The right to bail pending trial in Uganda

Author: Jamil Ddamulira Mujuzi

ISSN: 1996-2118
Affiliations: LLB (Makerere) LLM (Pretoria) LLM (Free State) LLD (Western Cape), Professor of Law, Faculty of Law, University of the Western Cape
Source: South African Journal of Criminal Justice, Volume 34 Issue 3, p. 461 – 481


Article 23(6)(a) of the Constitution of Uganda (1995) states that an arrested person is ‘entitled’ to apply to court for bail (discretionary bail). Articles 23(b) and (c) require a court to release on bail a person who has been awaiting trial in custody for a specified number of days (mandatory bail).
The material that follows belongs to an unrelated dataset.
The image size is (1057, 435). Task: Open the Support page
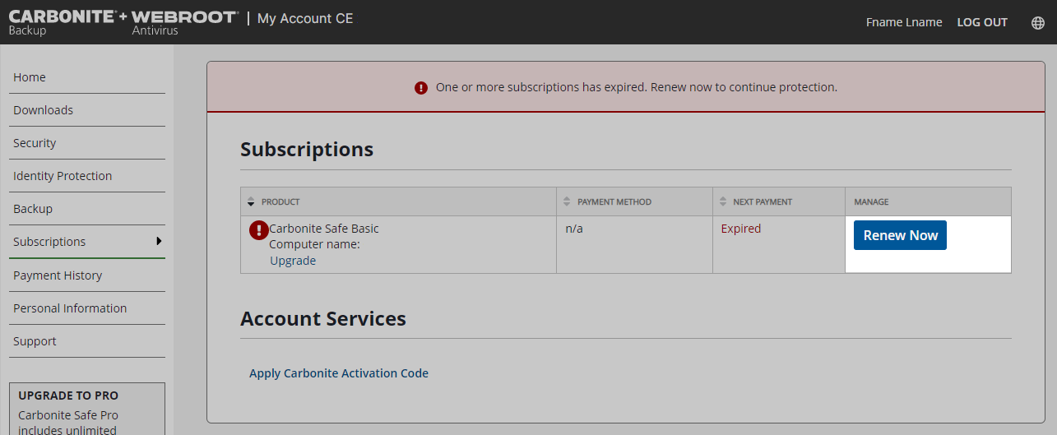pyautogui.click(x=35, y=341)
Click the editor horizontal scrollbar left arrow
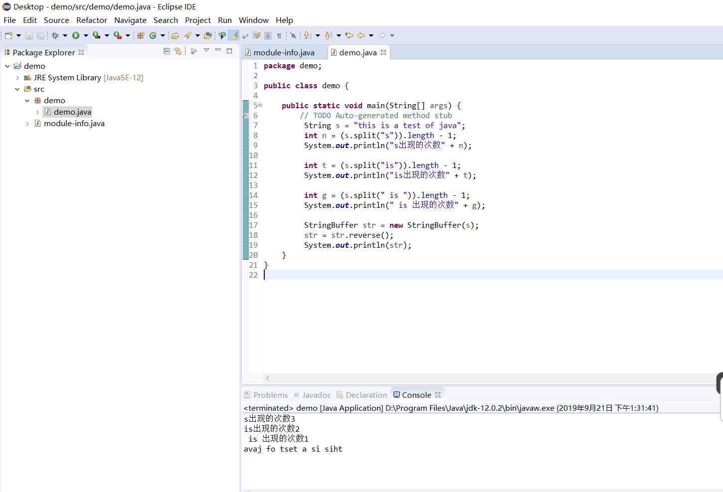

Jurisprudence of Ugandan courts on bail pending trial shows that courts have dealt with two main issues: the right to bail or to apply for bail; and the conditions for granting of discretionary bail pending trial. The Supreme Court has held that an accused has a right to apply for bail. In this article, the author argues that the drafting history of Article 23(6)(a) shows that an accused has a right to bail (as opposed to just apply for bail). The author also demonstrates how courts have been inconsistent in many cases when dealing with the conditions for granting of discretionary bail pending trial. It is argued further that since the Ugandan government is increasingly re-arresting opposition politicians who have been granted bail by the high court, Ugandan courts may explore the possibility of granting anticipatory bail. It is also argued that the drafting history of Articles 129(d) and 210 of the Constitution shows that courts martial are courts of judicature and subordinate to the high court which means, inter alia, that the high court has the power to release an accused on bail should the general court martial refuse to release him/her on bail.